■ Work required ■
Everything from the opening line of the records below up to and including the line containing "The width and" should be retyped exactly, minus the pictures.

:: Records shown ::

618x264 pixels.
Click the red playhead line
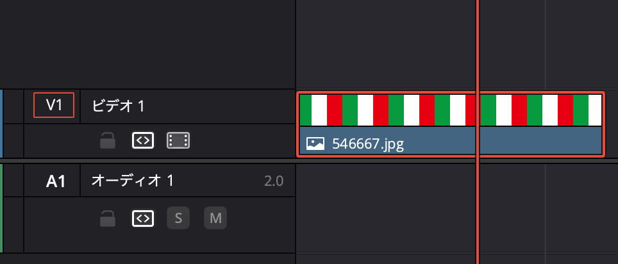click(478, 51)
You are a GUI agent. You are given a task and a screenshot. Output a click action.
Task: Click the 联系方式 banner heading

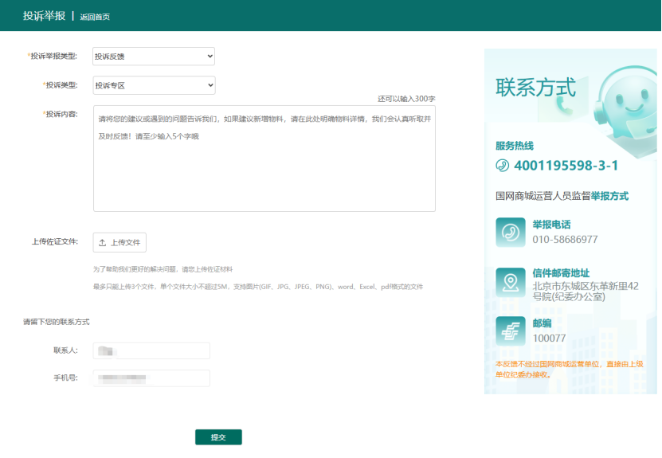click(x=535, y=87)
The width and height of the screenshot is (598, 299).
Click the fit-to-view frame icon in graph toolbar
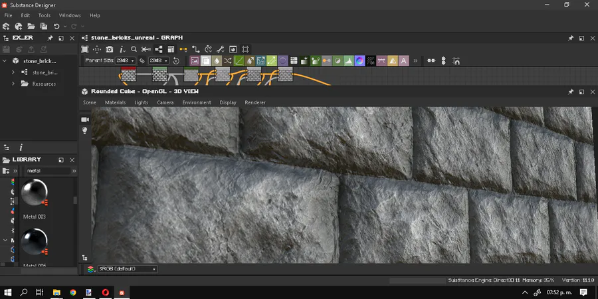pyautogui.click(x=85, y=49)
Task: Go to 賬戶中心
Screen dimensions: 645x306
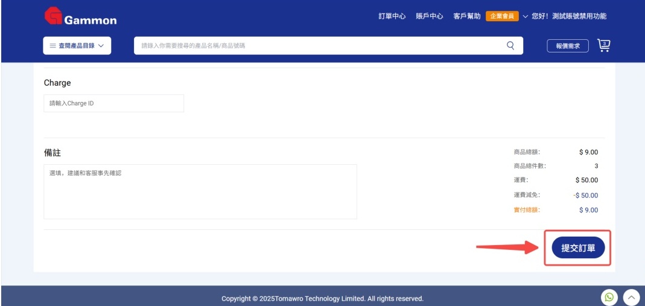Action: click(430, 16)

:::

■ Response to the exercise ■
618x264 pixels.
Click the red playhead line
click(478, 51)
You are a GUI agent. You are given a task and a screenshot. Output a click action.
Task: Click the 联系方式 banner heading

click(x=535, y=87)
The width and height of the screenshot is (598, 299).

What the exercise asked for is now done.